The NYT covers drug pricing issues related to addiction:
But there was one question that Evzio’s manufacturer has so far declined to answer and that the F.D.A. does not consider in its approval deliberations: How much is it going to cost?
It’s a simple question that goes unuttered throughout the American health care system. It’s a taboo subject. But our failure to ask it costs us dearly, experts say. We approve drugs and devices without considering cost-effectiveness, or even having a clue about price. We don’t ask for estimates and then are surprised when the nation is stuck with a $2.7 trillion annual health care bill.
In the case of the naloxone device, the question is germane because the drug itself is very old, and long off patent. A simple syringe filled with a dose of naloxone should cost about $3, said Dan Bigg, director of the Chicago Recovery Alliance, which has long deployed the drug in communities to reverse overdoses. He says giving the shot is “no more complicated than basting a turkey. It’s a no-brainer: You pull up this liquid and inject it into the muscle.”
But experts expect that Evzio could well be priced close to $500.
They also discuss a Hepatitis C breakthrough:
The price,” he concluded, “is whatever the market will bear.”

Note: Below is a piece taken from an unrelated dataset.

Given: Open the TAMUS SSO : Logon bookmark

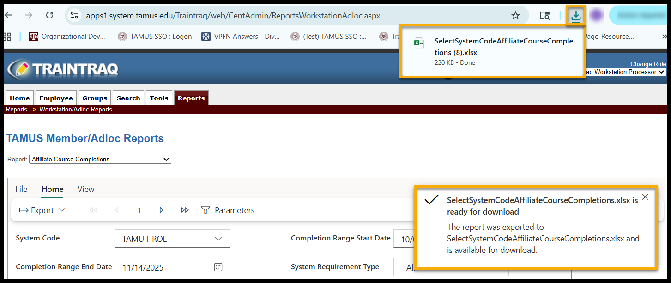Looking at the screenshot, I should pyautogui.click(x=155, y=37).
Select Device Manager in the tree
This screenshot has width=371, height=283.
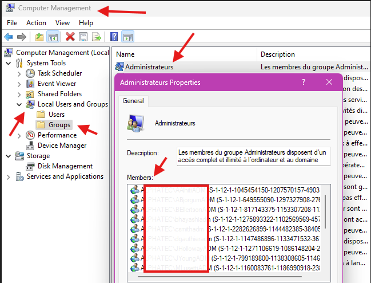62,146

For many doctors and health economists that conclusion was affirmed in December with the approval of Sovaldi, the first drug to cure hepatitis C. Breathlessly awaited by patients and doctors as a medical revolution for a deadly disease, most were agog when its maker, Gilead Sciences, affixed its price: $86,000, or $1,000 a pill, for a six-week course. Last week Gilead announced first-quarter earnings of $2.3 billion, driven by record sales of Sovaldi.